# Homemede Whizzers



## Kelpie3 (Jun 16, 2009)

Hello All,

I wanted to post these photos of a couple of bikes my grandfather made up during WWII.  My Dad said he made at least 12 or more of these during the war and would sell them to people.  It's too bad that we don't have any of them.  These were made in Columbus Indiana.  The soldier in one of the pictures is my Great Uncle who was one of Carlson's Raiders in the Pacific.


----------



## redline1968 (Jun 16, 2009)

cool bikes....


----------



## MartyW (Jun 17, 2009)

*Wow that Motorbike that your Great Uncle is on is really cool!!*


----------



## Herman (Jun 17, 2009)

The bike your great uncle is on looks to be a Simplex Servicycle,nice pictures!!!


----------



## ColsonTwinbar (Jun 17, 2009)

the simplex has been converted to a chain drive with a monark rear sprocket, and a schwinn springer instead of the original.


----------



## AntonyR (Jun 17, 2009)

This is a public service announcement.

The name "Whizzer" is not a generic term used to describe a bicycle with a motor attached, but a specific brand. Either it's a Whizzer or it's not. It's like calling any bike with a tank an Aerocycle. 

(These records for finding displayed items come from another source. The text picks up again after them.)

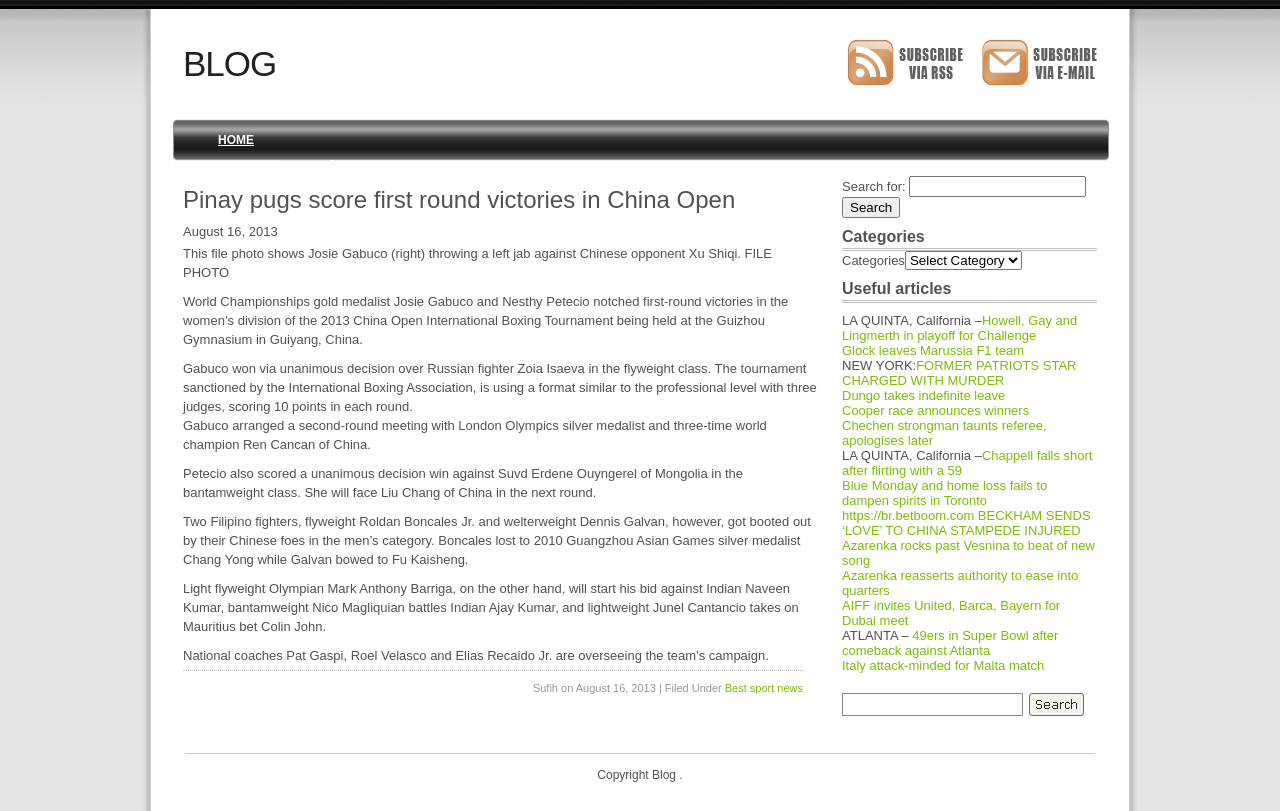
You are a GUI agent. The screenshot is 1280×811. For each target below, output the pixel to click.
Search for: (874, 186)
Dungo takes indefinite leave (923, 395)
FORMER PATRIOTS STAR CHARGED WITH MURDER (959, 373)
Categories (873, 260)
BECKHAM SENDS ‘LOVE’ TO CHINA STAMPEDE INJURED (966, 523)
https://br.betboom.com (908, 515)
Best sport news (764, 688)
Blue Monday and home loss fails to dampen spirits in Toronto (944, 493)
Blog (229, 63)
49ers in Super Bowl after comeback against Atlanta (950, 643)
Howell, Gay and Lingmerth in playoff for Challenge (959, 328)
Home (236, 140)
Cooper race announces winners (935, 410)
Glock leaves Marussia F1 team (933, 350)
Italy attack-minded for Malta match (943, 665)
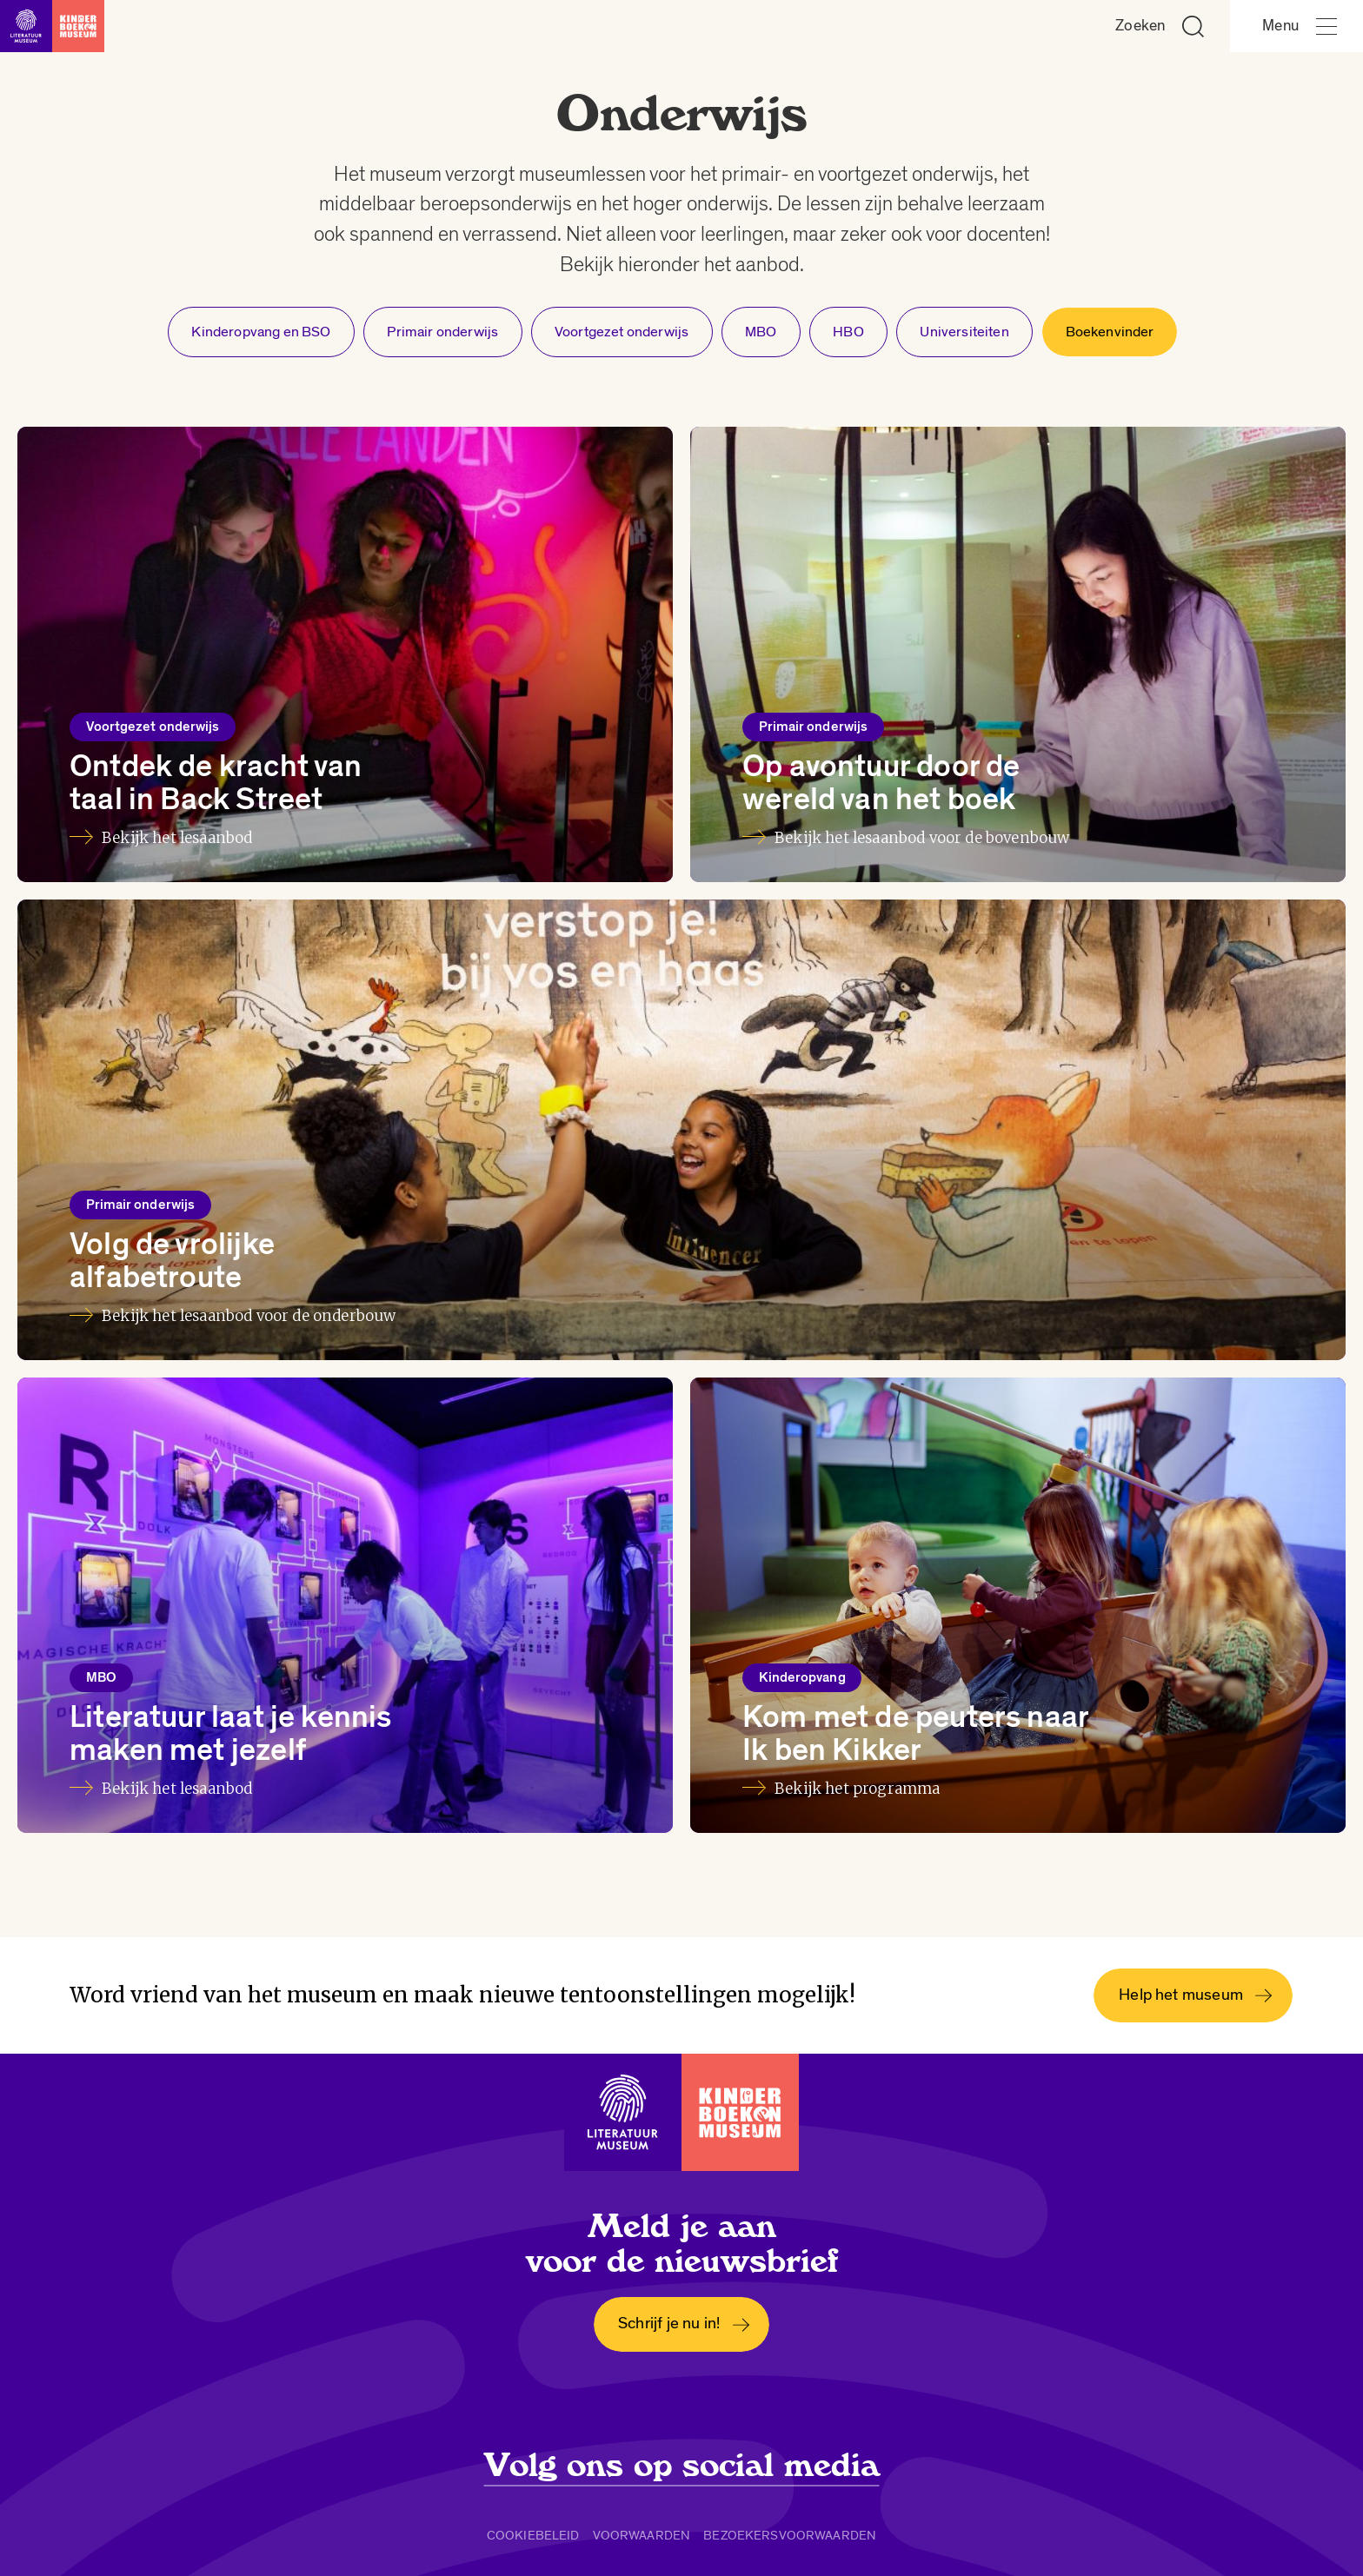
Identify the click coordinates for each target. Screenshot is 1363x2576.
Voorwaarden (642, 2535)
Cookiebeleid (533, 2535)
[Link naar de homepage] (52, 26)
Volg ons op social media (682, 2465)
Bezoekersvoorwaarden (789, 2535)
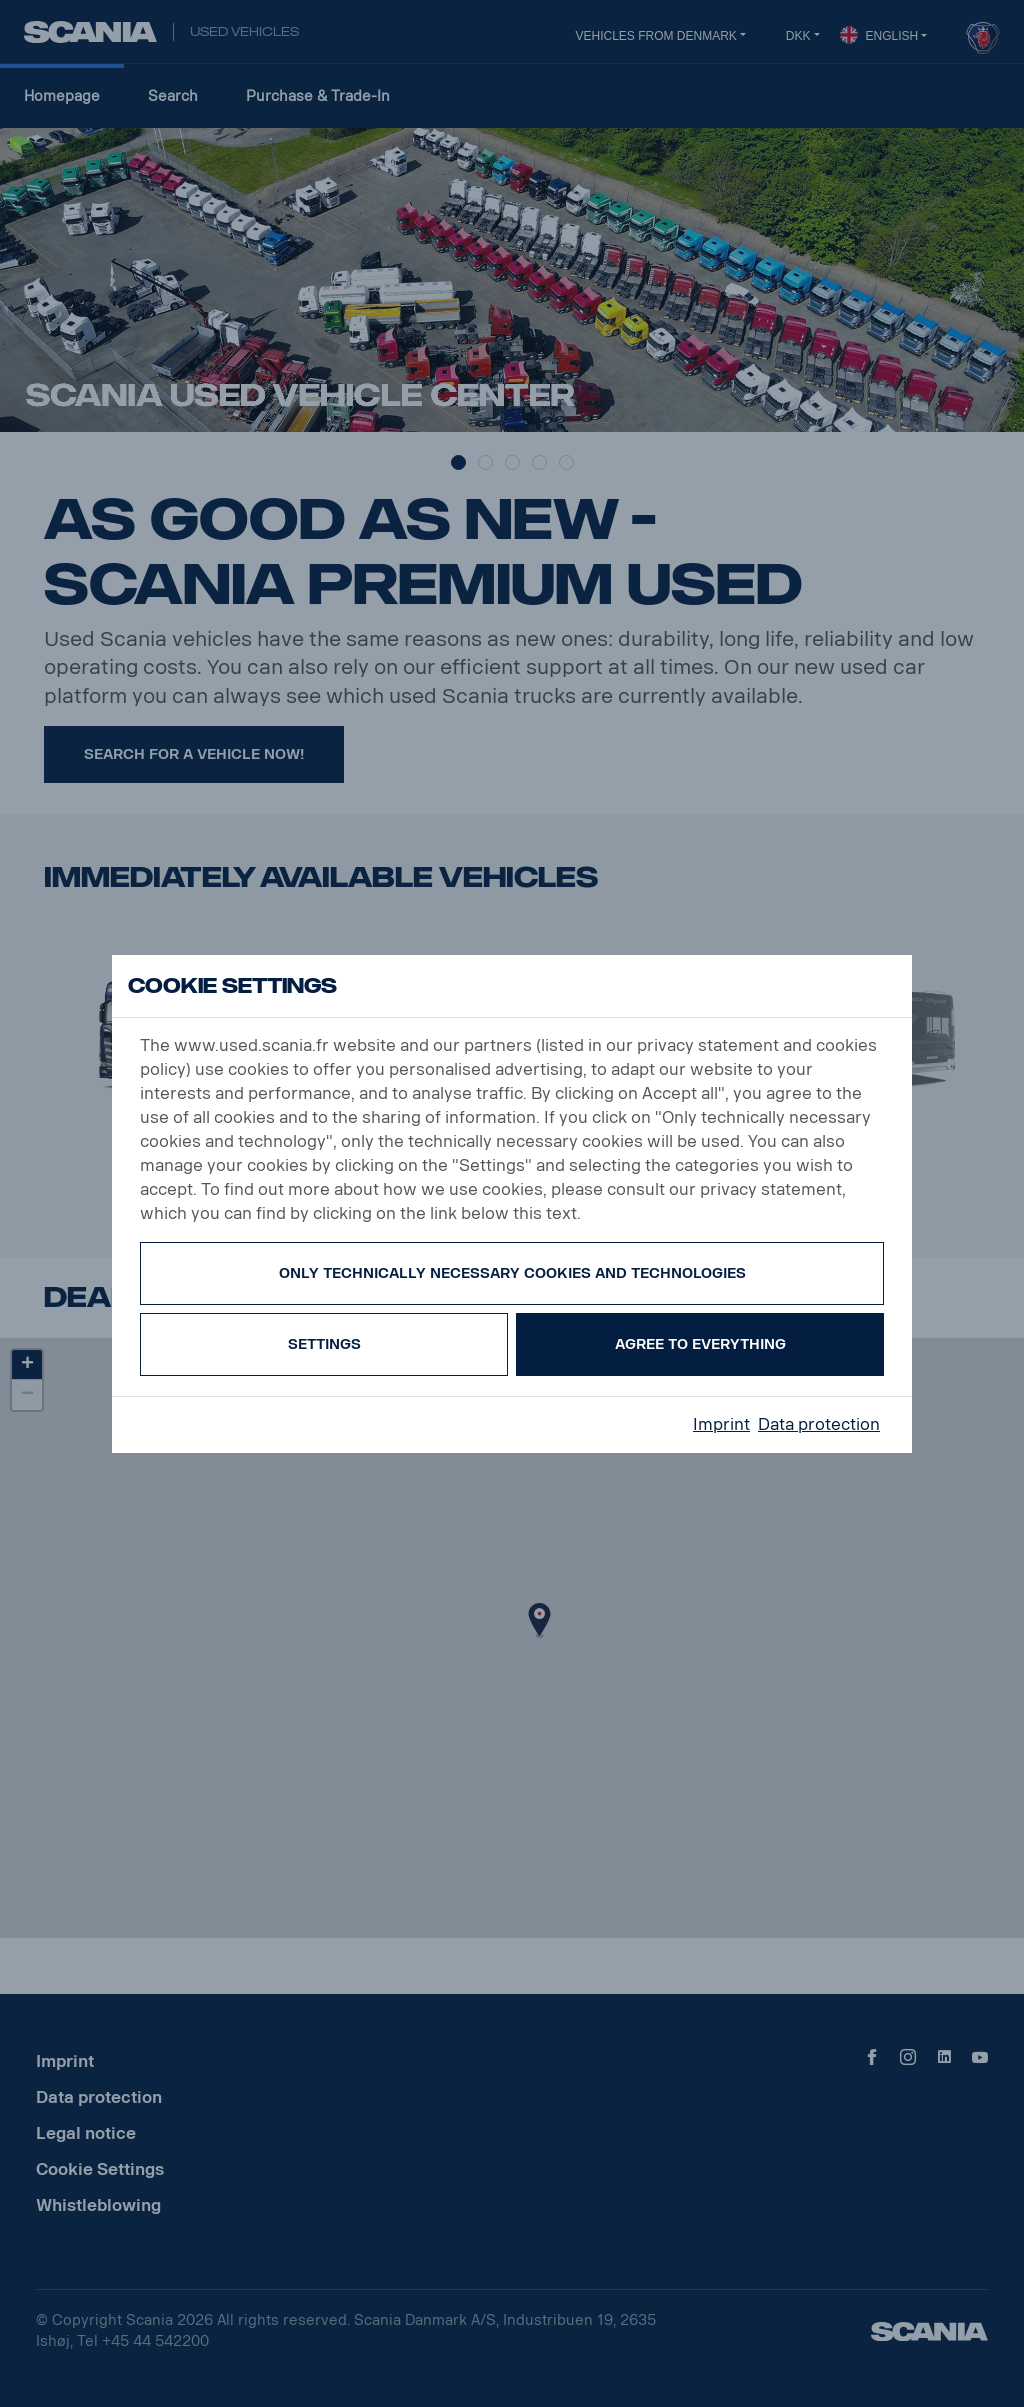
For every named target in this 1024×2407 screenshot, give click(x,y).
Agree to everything (700, 1344)
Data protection (819, 1424)
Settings (324, 1344)
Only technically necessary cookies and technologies (512, 1273)
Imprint (721, 1424)
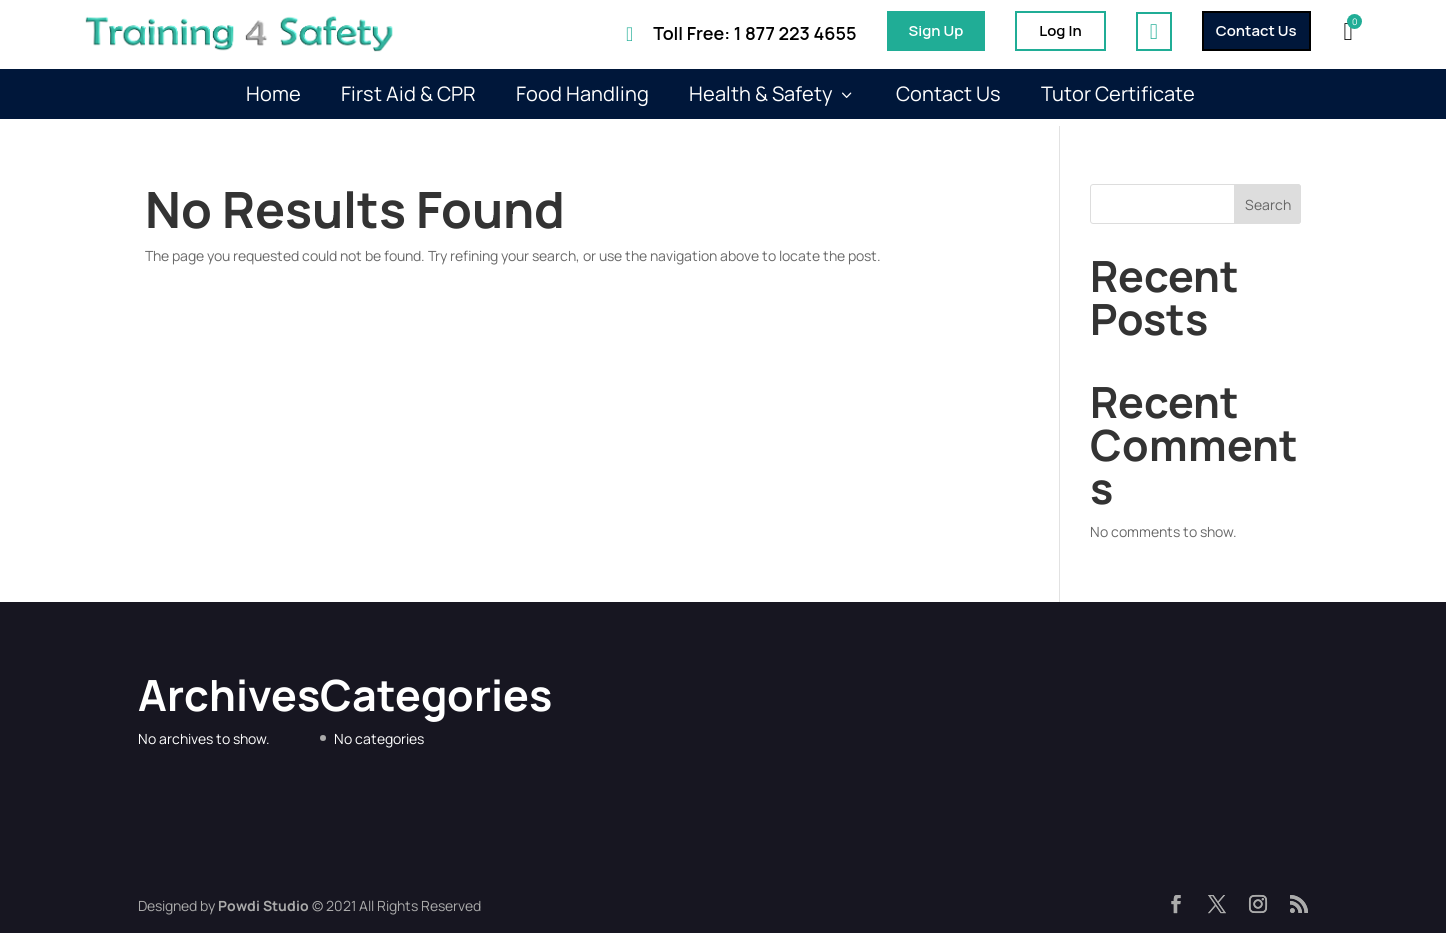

I now return you to you normally scheduled program. (And your bag of nacho flavored Doritos.)


----------



## Kelpie3 (Jun 18, 2009)

Or any facial tissue a Kleenex......


----------



## Aeropsycho (Jun 22, 2009)

It's like calling any bike with a tank an Aerocycle. 



And why NOT?


----------



## AntonyR (Jun 22, 2009)

Bitchin. That means I have 5 Aerocycles in the garage.


----------



## Aeropsycho (Jun 22, 2009)

*Don't Forget!*

Every old bike is a SCHWINN!


----------



## BWbiker (Jun 22, 2009)

*Every Bike is a Schwinn...*



Aeropsycho said:


> Every old bike is a SCHWINN!




And it's worth allot of money!


----------



## militarymonark (Jun 22, 2009)

and its 100 years old all original !!!!


----------